Fiametta, on her knees, prayed for strength, and murmured "Piro!" one last
time. Only the bronze lips flushed dark red.
"Father, bless me, for I have sinned," the hollow voice whispered like the
faintest flute. "Though not nearly as much as I would have liked."
The corner of Monreale's mouth flicked up, but he murmured, "Don't joke. It
wastes your little time."
"All my little time was wasted, Father," the fading voice sighed.
Monreale bent his head in acknowledgement. "Tis a fair complete confession. Do
not despair, for it is a sin. Hope, boy."
"Shall I hope to rest? I am so tired& "
"You shall rest most perfectly." By the time Monreale's hands had passed,
nothing stood before them but a lifeless casting.
Not quite as it was first cast, Fiametta realized, looking up. The bland Greek
face had not returned. Instead Uri's own distinct, alert, imperfect features
were stamped permanently upon the bronze. There was even a touch of humor
about the curve of the lips, most alien to the classic original.
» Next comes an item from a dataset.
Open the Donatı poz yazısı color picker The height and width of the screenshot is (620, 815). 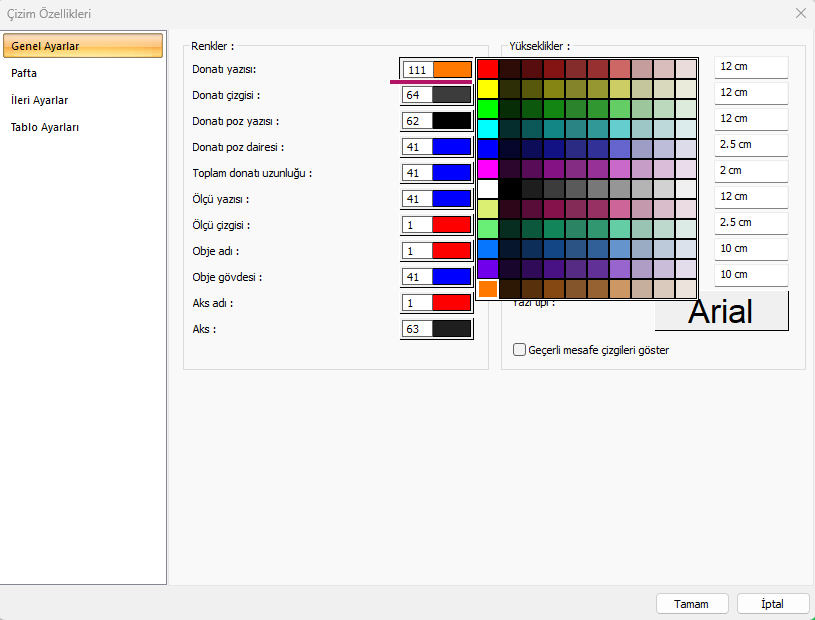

And, she saw with a shiver, the Medusa's face too had changed. Black-browed
Vitelli had the immortality he'd craved. Of a sort.
CHAPTER NINETEEN
Thur held his palm near the statue's face. The bronze, though no longer
glowing with its own light, was still too hot to touch. But Uri was no longer
there to touch even if Thur could. The streaming rain would cool the metal
soon enough. Thur raised his face to the sky, and let the cold drops mix with
the hot ones from his eyes, disguising his grief before all these strangers.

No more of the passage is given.